| WRITTEN INSTRUCTION |
Copy out the portion of the listing that opens with its first line and closes with the line containing "Action: 284,400", both included.

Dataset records
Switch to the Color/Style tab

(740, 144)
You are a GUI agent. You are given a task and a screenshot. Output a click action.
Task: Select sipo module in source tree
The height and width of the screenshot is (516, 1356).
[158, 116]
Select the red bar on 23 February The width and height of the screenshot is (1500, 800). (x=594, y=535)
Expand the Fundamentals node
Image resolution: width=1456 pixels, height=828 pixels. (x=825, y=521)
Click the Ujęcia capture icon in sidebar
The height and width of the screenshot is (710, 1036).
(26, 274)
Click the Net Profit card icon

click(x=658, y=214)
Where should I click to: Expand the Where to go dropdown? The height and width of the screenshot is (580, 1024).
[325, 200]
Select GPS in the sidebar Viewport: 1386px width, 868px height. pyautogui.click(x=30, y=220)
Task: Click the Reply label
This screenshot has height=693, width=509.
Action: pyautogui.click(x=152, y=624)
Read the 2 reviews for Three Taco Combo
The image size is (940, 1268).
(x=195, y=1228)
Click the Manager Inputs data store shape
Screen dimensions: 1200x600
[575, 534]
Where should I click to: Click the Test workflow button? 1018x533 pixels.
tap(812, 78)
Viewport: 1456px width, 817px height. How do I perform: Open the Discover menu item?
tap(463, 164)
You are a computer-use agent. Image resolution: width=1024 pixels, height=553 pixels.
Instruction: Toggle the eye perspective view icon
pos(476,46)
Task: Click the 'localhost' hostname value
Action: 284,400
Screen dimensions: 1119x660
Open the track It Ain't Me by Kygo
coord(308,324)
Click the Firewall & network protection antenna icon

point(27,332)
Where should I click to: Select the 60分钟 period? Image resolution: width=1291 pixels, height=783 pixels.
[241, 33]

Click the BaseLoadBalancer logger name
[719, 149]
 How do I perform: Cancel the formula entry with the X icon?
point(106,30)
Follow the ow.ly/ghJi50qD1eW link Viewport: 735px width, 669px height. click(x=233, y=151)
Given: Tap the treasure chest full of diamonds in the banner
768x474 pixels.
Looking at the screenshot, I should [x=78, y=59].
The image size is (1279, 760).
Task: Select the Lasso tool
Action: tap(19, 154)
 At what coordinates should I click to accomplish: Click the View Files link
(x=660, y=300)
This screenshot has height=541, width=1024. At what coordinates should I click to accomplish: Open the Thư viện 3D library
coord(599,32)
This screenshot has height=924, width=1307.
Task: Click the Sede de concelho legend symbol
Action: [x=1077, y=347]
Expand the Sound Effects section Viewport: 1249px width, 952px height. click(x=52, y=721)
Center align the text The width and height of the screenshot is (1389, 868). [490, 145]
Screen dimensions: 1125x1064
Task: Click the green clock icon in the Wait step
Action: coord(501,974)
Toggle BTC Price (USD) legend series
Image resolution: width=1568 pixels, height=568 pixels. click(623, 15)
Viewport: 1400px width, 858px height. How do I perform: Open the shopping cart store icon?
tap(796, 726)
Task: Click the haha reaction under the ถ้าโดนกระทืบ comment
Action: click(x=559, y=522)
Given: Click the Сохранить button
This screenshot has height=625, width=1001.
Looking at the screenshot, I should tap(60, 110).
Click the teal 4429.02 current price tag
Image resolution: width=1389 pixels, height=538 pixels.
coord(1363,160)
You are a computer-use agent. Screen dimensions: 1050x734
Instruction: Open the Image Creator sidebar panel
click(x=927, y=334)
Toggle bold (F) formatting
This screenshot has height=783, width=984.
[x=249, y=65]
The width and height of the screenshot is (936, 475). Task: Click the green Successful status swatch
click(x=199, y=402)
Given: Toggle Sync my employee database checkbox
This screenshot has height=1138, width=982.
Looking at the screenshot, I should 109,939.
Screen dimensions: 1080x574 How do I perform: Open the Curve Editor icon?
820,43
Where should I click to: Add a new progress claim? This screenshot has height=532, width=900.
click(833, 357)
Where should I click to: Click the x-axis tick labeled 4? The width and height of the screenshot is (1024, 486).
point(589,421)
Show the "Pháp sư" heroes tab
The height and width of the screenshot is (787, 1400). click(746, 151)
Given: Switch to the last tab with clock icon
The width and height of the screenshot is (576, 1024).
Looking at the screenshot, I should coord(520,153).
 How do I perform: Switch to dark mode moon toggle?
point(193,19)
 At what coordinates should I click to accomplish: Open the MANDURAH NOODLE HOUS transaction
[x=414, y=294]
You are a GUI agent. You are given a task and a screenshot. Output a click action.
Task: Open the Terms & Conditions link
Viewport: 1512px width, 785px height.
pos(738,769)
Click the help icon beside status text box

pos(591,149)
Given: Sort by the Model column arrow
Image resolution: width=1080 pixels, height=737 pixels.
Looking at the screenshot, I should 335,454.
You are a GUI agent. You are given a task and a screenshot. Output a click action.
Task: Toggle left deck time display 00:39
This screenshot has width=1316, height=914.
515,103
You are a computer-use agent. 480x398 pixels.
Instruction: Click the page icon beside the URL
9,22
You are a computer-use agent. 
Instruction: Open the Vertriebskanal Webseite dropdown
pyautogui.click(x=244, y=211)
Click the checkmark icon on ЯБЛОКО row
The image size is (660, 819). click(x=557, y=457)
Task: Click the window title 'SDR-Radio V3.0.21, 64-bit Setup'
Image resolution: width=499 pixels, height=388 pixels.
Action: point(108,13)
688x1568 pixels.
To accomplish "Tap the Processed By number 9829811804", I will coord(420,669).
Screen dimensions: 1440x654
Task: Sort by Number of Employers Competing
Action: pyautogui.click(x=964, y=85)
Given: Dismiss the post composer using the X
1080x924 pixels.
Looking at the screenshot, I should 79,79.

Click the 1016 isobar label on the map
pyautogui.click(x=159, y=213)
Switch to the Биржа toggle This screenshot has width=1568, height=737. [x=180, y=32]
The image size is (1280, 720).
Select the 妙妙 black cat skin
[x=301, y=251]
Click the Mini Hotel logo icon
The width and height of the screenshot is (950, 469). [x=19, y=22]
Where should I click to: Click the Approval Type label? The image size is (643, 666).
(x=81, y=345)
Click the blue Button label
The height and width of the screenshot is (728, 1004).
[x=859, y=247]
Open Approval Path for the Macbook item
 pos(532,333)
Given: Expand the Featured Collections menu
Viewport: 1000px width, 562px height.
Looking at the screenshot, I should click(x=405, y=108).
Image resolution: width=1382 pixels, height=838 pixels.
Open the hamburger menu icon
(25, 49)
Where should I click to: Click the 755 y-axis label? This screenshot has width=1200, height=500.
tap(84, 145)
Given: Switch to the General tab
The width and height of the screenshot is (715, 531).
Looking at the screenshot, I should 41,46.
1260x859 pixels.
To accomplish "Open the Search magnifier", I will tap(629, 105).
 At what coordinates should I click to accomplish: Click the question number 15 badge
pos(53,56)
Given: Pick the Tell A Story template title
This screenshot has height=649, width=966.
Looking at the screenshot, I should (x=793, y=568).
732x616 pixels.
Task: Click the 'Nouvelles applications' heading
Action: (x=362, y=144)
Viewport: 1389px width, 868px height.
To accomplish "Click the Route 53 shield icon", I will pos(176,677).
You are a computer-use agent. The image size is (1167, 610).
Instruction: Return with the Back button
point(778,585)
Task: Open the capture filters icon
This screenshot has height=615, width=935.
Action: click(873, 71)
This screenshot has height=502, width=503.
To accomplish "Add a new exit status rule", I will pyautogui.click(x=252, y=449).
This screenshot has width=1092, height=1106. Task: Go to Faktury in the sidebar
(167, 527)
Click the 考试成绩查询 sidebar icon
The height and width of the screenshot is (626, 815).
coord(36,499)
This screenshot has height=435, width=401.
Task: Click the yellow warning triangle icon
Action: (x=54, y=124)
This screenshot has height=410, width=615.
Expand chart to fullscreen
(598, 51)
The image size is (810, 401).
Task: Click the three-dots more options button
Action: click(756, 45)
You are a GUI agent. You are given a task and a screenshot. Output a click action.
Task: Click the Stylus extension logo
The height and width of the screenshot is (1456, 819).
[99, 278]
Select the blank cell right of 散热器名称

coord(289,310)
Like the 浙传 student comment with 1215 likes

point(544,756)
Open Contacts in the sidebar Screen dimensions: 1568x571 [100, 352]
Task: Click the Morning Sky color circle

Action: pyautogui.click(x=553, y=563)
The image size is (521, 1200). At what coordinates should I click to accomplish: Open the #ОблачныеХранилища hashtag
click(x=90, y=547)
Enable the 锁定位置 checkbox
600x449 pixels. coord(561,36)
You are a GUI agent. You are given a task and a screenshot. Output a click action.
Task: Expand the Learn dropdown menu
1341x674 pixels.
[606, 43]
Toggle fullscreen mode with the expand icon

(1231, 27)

| ANSWER TO THE TASK |
Switch to the Color/Style tab

(740, 144)
You are a GUI agent. You are given a task and a screenshot. Output a click action.
Task: Select sipo module in source tree
The height and width of the screenshot is (516, 1356).
[158, 116]
Select the red bar on 23 February The width and height of the screenshot is (1500, 800). (x=594, y=535)
Expand the Fundamentals node
Image resolution: width=1456 pixels, height=828 pixels. (x=825, y=521)
Click the Ujęcia capture icon in sidebar
The height and width of the screenshot is (710, 1036).
(26, 274)
Click the Net Profit card icon

click(x=658, y=214)
Where should I click to: Expand the Where to go dropdown? The height and width of the screenshot is (580, 1024).
[325, 200]
Select GPS in the sidebar Viewport: 1386px width, 868px height. pyautogui.click(x=30, y=220)
Task: Click the Reply label
This screenshot has height=693, width=509.
Action: pyautogui.click(x=152, y=624)
Read the 2 reviews for Three Taco Combo
The image size is (940, 1268).
(x=195, y=1228)
Click the Manager Inputs data store shape
Screen dimensions: 1200x600
[575, 534]
Where should I click to: Click the Test workflow button? 1018x533 pixels.
tap(812, 78)
Viewport: 1456px width, 817px height. How do I perform: Open the Discover menu item?
tap(463, 164)
You are a computer-use agent. Image resolution: width=1024 pixels, height=553 pixels.
Instruction: Toggle the eye perspective view icon
pos(476,46)
Task: Click the 'localhost' hostname value
Action: 284,400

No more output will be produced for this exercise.